DUNEBOGGLE! The media loved Chris Christie’s previous traffic jam
The Fort Lee traffic jam in September is not the first time New Jersey Gov. Christie took on a local mayor while closing off roads and stranding Garden State residents far from their homes. But when Christie bullied and insulted Jersey Shore residents during the panic over Hurricane Sandy, he was widely praised for his judicious use of state power.
Christie has also used the 2012 weather event as a pretext for an unpopular beach engineering project that would threaten the delicate economies of the state’s shore communities.
Christie on Thursday gave a two-hour news conference denying prior knowledge of the closures of a George Washington Bridge on-ramp in September that caused a massive traffic pileup in Fort Lee. Recently surfaced emails suggest Christie aides planned the closure as a political swipe at the city’s mayor. (RELATED: Christie claims ignorance of bridge closure)
But when Christie went to war with a local mayor and blocked off crucial traffic to shore communities in the aftermath of 2012’s largest storm, the media rewarded him with glowing coverage and President Obama came up to the Garden State to give his personal support. Even still-living rock star Bruce Springsteen met with the governor. Prior to that, Springsteen had long given Christie the cold shoulder rather than expressing gratitude that the 2016 presidential hopeful remained a fan nearly 40 years after Springsteen’s last listenable album.
Christie got a lovefest in 2012 because his bullying tactics — which included attacking Atlantic City Mayor Lorenzo Langford for providing shelter to displaced residents, repeatedly calling shore stalwarts “stupid” and “irresponsible,” and even punishing people who obeyed his evacuation order by closing roads back into barrier islands days after the storm had passed — because his nanny state impulses in that case appealed to liberal worshipers of government power, who hate the individual liberties on which this country was founded.
“If something looks like it’s stupid, it’s stupid,” Christie sagely announced at the time, adding “Don’t be stupid.”
In another press conference, Christie attacked shore residents who chose to remain in their homes to and safeguard their hard-won property against looters, warning of the “dangers of portable generators” and calling holdouts “stupid and selfish” for staying to defend the inalienable right to property our forefathers died to defend.
As Absecon Island, the barrier island on which Atlantic City and three other towns stand, stood nearly empty after the storm, the always hysterical media warned of looting in Sandy-hit regions.
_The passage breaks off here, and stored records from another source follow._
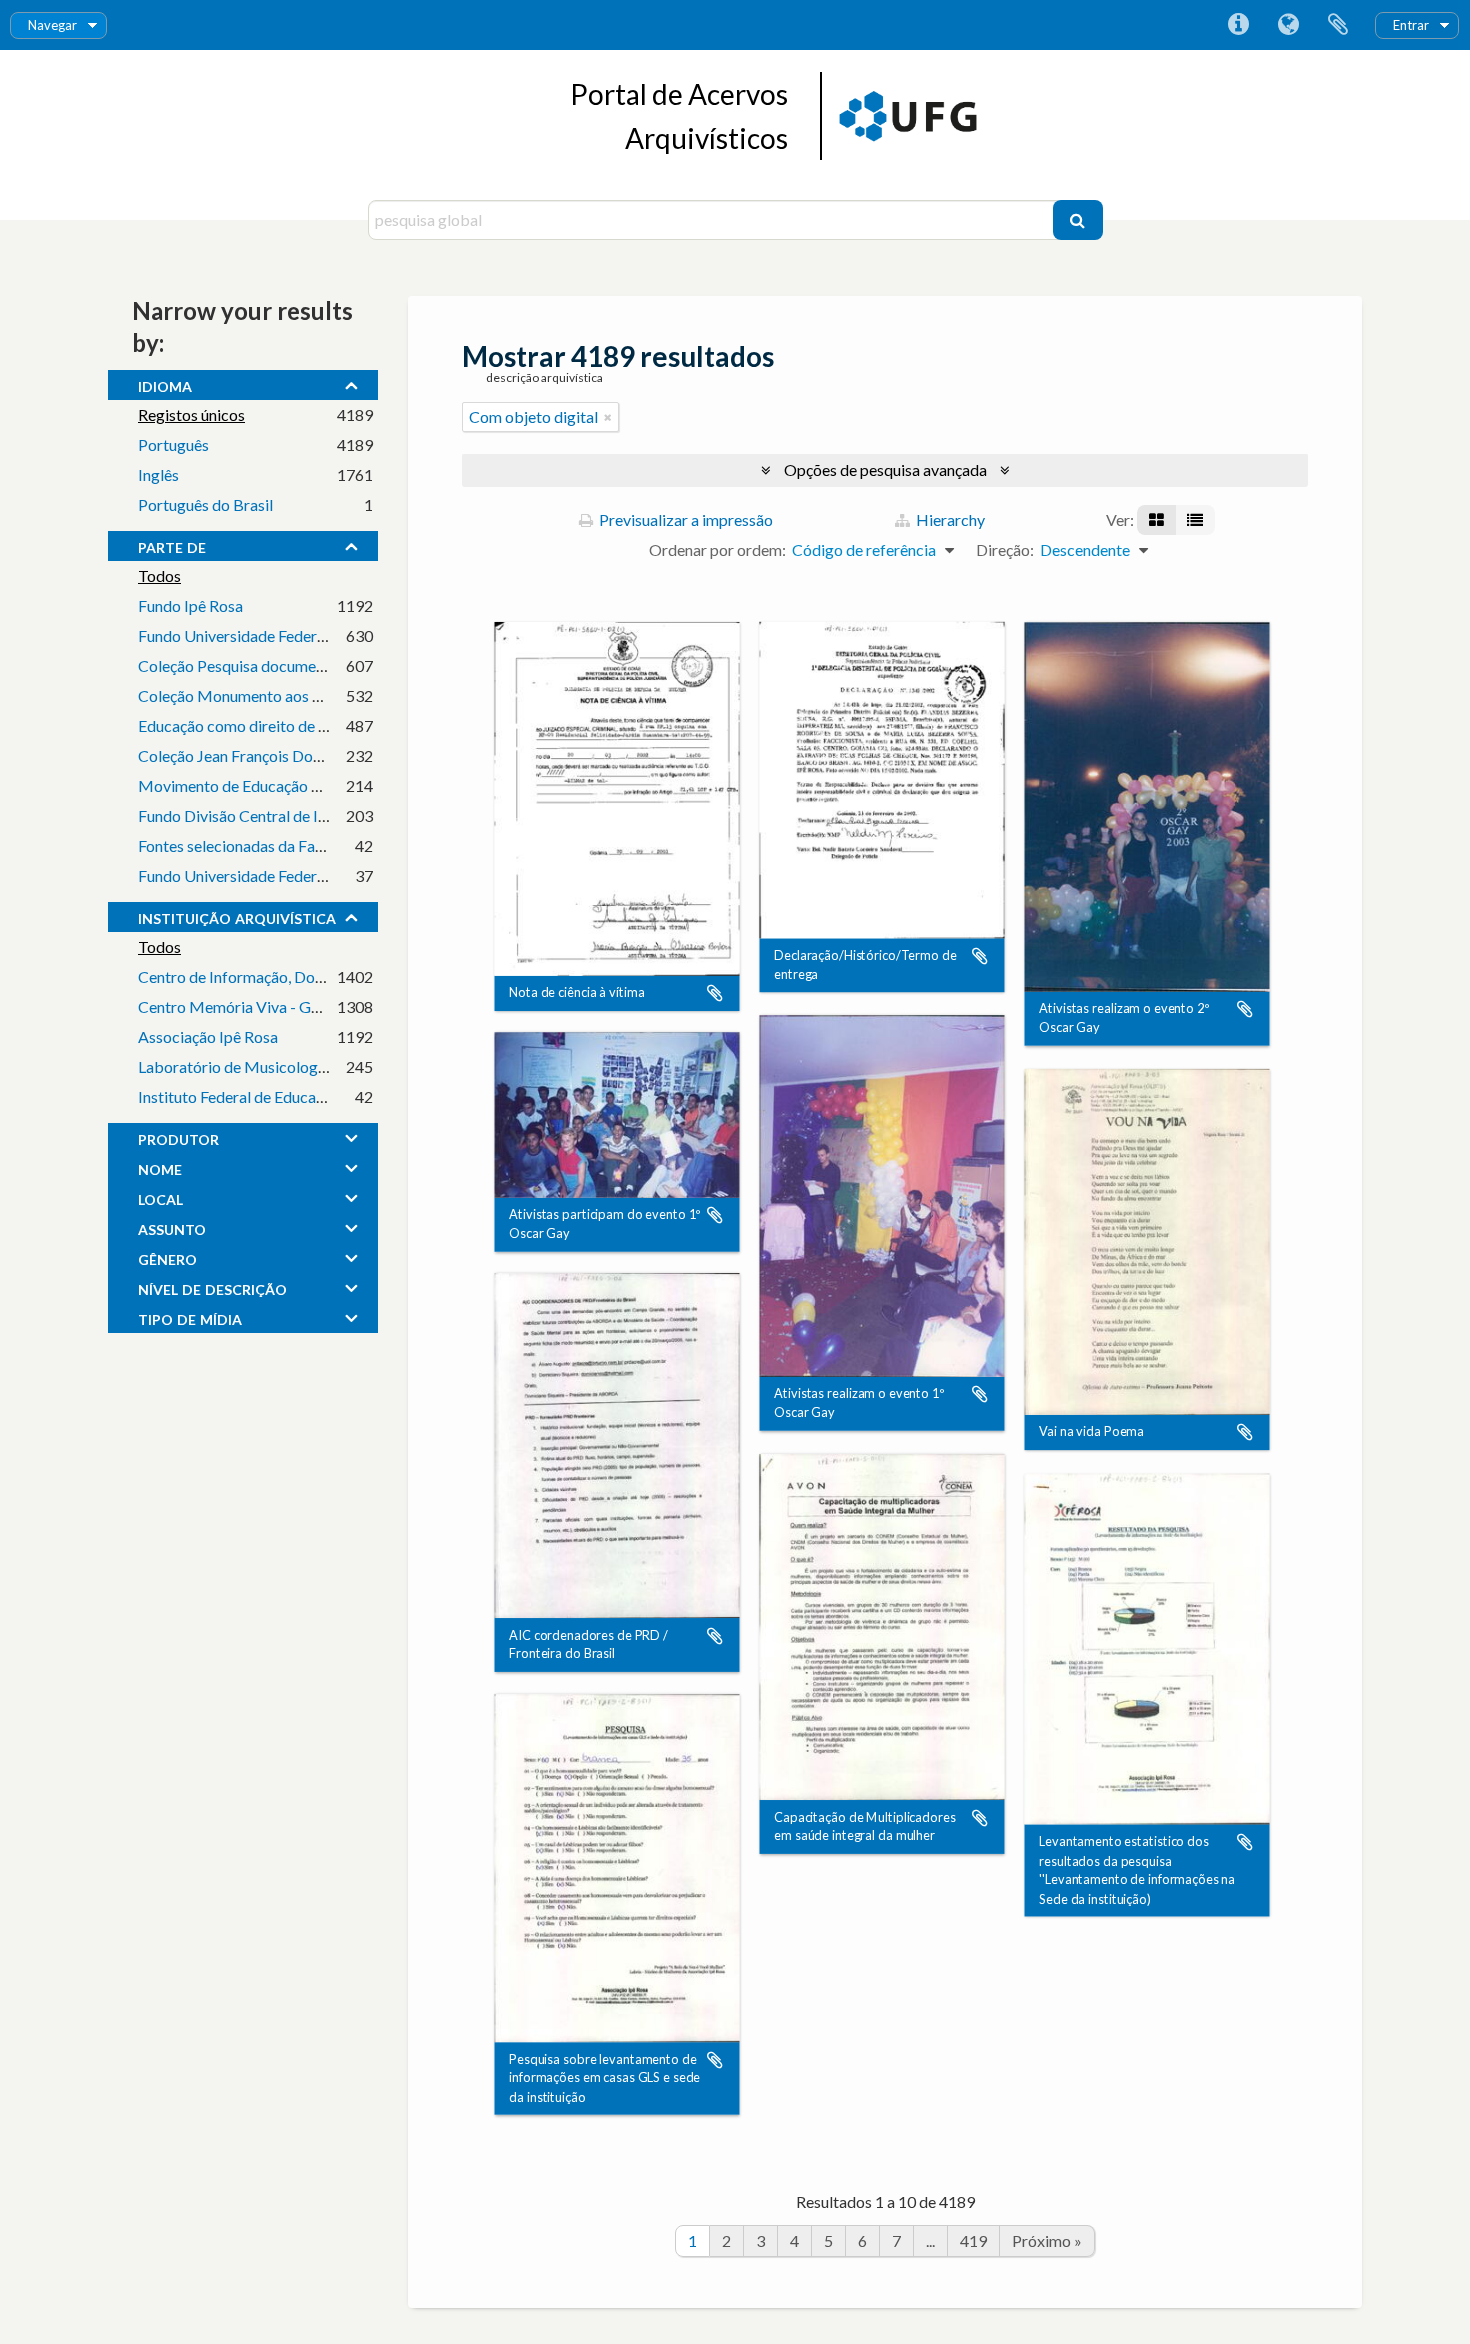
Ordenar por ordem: (717, 549)
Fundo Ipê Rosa (190, 605)
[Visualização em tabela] (1195, 520)
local (160, 1197)
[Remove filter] (608, 417)
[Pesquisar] (1078, 220)
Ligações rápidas (1238, 25)
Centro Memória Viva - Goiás (238, 1006)
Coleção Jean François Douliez (241, 755)
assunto (172, 1227)
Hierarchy (949, 519)
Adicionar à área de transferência (715, 994)
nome (160, 1167)
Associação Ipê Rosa (208, 1036)
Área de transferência (1338, 25)
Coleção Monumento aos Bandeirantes (270, 695)
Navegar (52, 25)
But rather than letting locals return to keep their homes safe, authorities kept all bridges and causeways to the island closed for three days, despite the pleas of courageous residents who disobeyed the evacuation order without harm that the government allow their neighbors to return and begin rebuilding the hard-hit area.
But Christie’s real attack on shore communities began after Sandy faded into history. The governor has been pushing a plan to rebuild the bad-smelling, unsightly dunes that were originally dismantled, with great effort, during the creation of the Jersey Shore as a tourist destination. The plan has received strong opposition in the Absecon Island town of Margate (this reporter’s childhood home), where residents overwhelmingly voted against a dune-building plan that would ostensibly prevent shore erosion caused by global warming, rising oceans, melting polar ice caps and other fictions.
True to form, Christie has responded to property owners by insulting them. As the dune war heated up, the governor dismissed the shore residents as “knuckleheads” and called their arguments “bullshit.” In league with global warming con artists, Christie hopes to overturn the property rights recognized by a thousand years of English common law in order to return the Jersey Shore to a more “sustainable” state of nature.
What Christie and his allies don’t recognize is that the Jersey Shore in its natural state was not a paradise but a horrific hellhole overrun by mosquitoes and greenhead horse flies that were once the region’s virtual apex predators and still dream, in their tiny insect minds, of a return to power. According to a report cited in Alfred Miller Heston’s “Absegami: Annals of Eyren Haven and Atlantic City, 1609 to 1904,” here is what the shore was like in the early days of its settlement by civilized Americans:
“So numerous were the mosquitoes and greenheads in August, 1858, that horses, covered with blood, laid down in the streets, and cattle waded out into the ocean to escape the torture. Children scratched and squalled from the poisonous stings on limbs and faces. Excursionists begged the conductors to start homeward ahead of schedule time. Men and women converted their handkerchiefs into masks for their faces and a smoking fire was building front of every house. Before bed-time the windows and doors were opened, and a board placed on top of the chimney, and a dense smoke sent through every chamber, to drive out the mosquitoes. After the house had been thus thoroughly smoked, the board was removed and the people re-entered.”
Christie now faces an investigation by the Obama Justice Department over the Fort Lee scandal. However, his dune war on shore communities, like his authoritarian response to Sandy, has been applauded and supported by the federal government, environmentalists and the media.